Given problem.
Copy the following items word for word, every line as it appears.
## begin
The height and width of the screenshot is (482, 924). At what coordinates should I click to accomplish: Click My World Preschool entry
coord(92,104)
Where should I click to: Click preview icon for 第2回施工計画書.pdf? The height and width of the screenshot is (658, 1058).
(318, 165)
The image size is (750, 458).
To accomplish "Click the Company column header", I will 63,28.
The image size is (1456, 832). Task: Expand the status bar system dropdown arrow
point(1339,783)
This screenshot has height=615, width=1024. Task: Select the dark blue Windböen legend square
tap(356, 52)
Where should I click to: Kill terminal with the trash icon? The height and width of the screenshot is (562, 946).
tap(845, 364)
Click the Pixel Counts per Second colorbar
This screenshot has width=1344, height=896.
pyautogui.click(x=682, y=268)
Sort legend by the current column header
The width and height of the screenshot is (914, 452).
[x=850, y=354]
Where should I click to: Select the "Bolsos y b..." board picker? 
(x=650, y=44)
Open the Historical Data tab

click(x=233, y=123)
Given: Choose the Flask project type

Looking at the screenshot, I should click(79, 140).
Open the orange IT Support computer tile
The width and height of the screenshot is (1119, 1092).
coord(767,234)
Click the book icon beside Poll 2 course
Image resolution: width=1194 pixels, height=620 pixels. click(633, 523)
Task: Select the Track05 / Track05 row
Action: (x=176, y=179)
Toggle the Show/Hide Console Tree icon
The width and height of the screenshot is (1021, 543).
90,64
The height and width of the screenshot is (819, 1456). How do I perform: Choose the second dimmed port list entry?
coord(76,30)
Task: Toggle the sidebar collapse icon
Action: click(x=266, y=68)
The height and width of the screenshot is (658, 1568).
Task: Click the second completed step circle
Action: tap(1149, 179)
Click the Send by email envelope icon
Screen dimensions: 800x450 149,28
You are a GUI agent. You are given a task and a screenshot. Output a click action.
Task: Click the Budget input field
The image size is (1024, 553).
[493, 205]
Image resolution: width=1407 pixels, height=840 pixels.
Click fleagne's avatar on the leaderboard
## end
Written answer.
The height and width of the screenshot is (482, 924). At what coordinates should I click to accomplish: Click My World Preschool entry
coord(92,104)
Where should I click to: Click preview icon for 第2回施工計画書.pdf? The height and width of the screenshot is (658, 1058).
(318, 165)
The image size is (750, 458).
To accomplish "Click the Company column header", I will 63,28.
The image size is (1456, 832). Task: Expand the status bar system dropdown arrow
point(1339,783)
This screenshot has height=615, width=1024. Task: Select the dark blue Windböen legend square
tap(356, 52)
Where should I click to: Kill terminal with the trash icon? The height and width of the screenshot is (562, 946).
tap(845, 364)
Click the Pixel Counts per Second colorbar
This screenshot has width=1344, height=896.
pyautogui.click(x=682, y=268)
Sort legend by the current column header
The width and height of the screenshot is (914, 452).
[x=850, y=354]
Where should I click to: Select the "Bolsos y b..." board picker? 
(x=650, y=44)
Open the Historical Data tab

click(x=233, y=123)
Given: Choose the Flask project type

Looking at the screenshot, I should click(79, 140).
Open the orange IT Support computer tile
The width and height of the screenshot is (1119, 1092).
coord(767,234)
Click the book icon beside Poll 2 course
Image resolution: width=1194 pixels, height=620 pixels. click(633, 523)
Task: Select the Track05 / Track05 row
Action: (x=176, y=179)
Toggle the Show/Hide Console Tree icon
The width and height of the screenshot is (1021, 543).
90,64
The height and width of the screenshot is (819, 1456). How do I perform: Choose the second dimmed port list entry?
coord(76,30)
Task: Toggle the sidebar collapse icon
Action: click(x=266, y=68)
The height and width of the screenshot is (658, 1568).
Task: Click the second completed step circle
Action: tap(1149, 179)
Click the Send by email envelope icon
Screen dimensions: 800x450 149,28
You are a GUI agent. You are given a task and a screenshot. Output a click action.
Task: Click the Budget input field
The image size is (1024, 553).
[493, 205]
Image resolution: width=1407 pixels, height=840 pixels.
Click fleagne's avatar on the leaderboard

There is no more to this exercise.